ЗАДАНИЯ:
[a] Перепишите дословно отрывок из текста об Аретино. Отрывок начинается словами «Что же до одинокого» и заканчивается словами «Небу (p. 166-167).».
[b] Определите, соответствуют ли тексту об Аретино следующие утверждения. (i) Аретино предупреждает читателей, что Христос не произносил приписанных ему слов. (ii) Крестный ход изображен сухо и скупо. (iii) В сцене моления в саду Гефсиманском Бог-Отец молчит. На каждое утверждение ответьте «да» или «нет» и приведите точную цитату из текста, которая это подтверждает.

Что же до одинокого горестного моления Иисуса в саду Гефсиманском, то Аретино придумывает собственную более пространную версию обращения Христа к Отцу - помимо краткой трагиче­ской фразы. И вводит в этот сюжетный момент видение Иисусом «Рая и гармонии его сфер» (p. 166 ed altri). Бог-Отец, вообще все время переживающий происходящее, ответствует Сыну. Аретино забирается в своих сочинительских выдумках так далеко, что впервые вдруг чувствует потребность предупредить читателей: Христос «не произнес слов, которые я говорю, но я воображаю, что он должен был бы сказать…». Далее следуют измышленные автором новые обращения Иисуса к Богу-Отцу и Небу (p. 166-167).
Необходимо признать, что в заключительных разделах «Человечности Христа» Аретино достигает наибольшей связности и свободы, а также воодушевления. Писатель умело сплетает разные линии и эпизоды. Крестный ход изображен по-настоящему красочно и, пожалуй, впервые в духе живописной варьета (p. 172-173). Выразительно и сказочно-устрашающе описаны двое разбой­ников, распятых одесную и ошую Христа (p. 183-184). Опять подтверждается, что Аретино всякий раз считает необходимым описать в малейших подробностях внешность и одежду персонажей. Это касается карикатурно-чудовищного безобразия распятых разбойников, и того, который хулил Христа, и того, кто воззвал к нему с жалостью и молитвой (p. 183-184). Ариосто дает волю воображению касательно «всех изъянов, которыми может наделить природа», описывая лоб, глаза, брови, губы, подбородок…
Это тщательное разглядывание относится и к самому Иисусу на кресте, лицо и нагое тело которого Аретино дает читателю увидеть воочию, подчас в мельчайших деталях, очень крупным планом (p. 182-183). Каждый эпизод - что-то вроде программы для живописца.

РАЗДЕЛ ДАННЫХ:
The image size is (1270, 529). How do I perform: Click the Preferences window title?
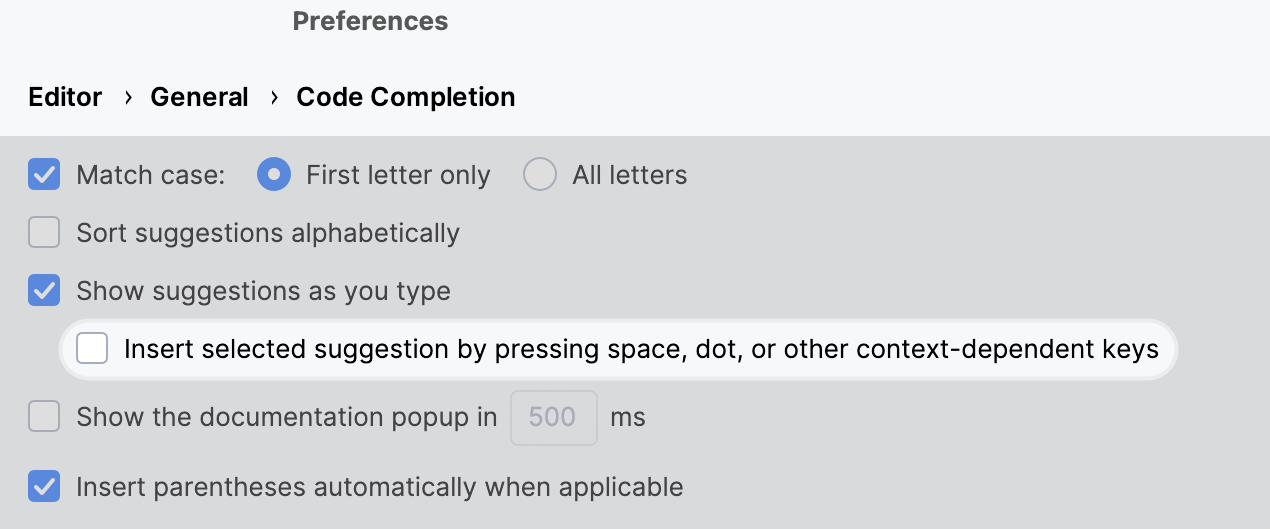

ОТВЕТЫ К ЗАДАНИЯМ:
[a]
Что же до одинокого горестного моления Иисуса в саду Гефсиманском, то Аретино придумывает собственную более пространную версию обращения Христа к Отцу - помимо краткой трагиче­ской фразы. И вводит в этот сюжетный момент видение Иисусом «Рая и гармонии его сфер» (p. 166 ed altri). Бог-Отец, вообще все время переживающий происходящее, ответствует Сыну. Аретино забирается в своих сочинительских выдумках так далеко, что впервые вдруг чувствует потребность предупредить читателей: Христос «не произнес слов, которые я говорю, но я воображаю, что он должен был бы сказать…». Далее следуют измышленные автором новые обращения Иисуса к Богу-Отцу и Небу (p. 166-167).

[b]
(i) Да: «не произнес слов, которые я говорю».
(ii) Нет: «Крестный ход изображен по-настоящему красочно».
(iii) Нет: «Бог-Отец, вообще все время переживающий происходящее, ответствует Сыну».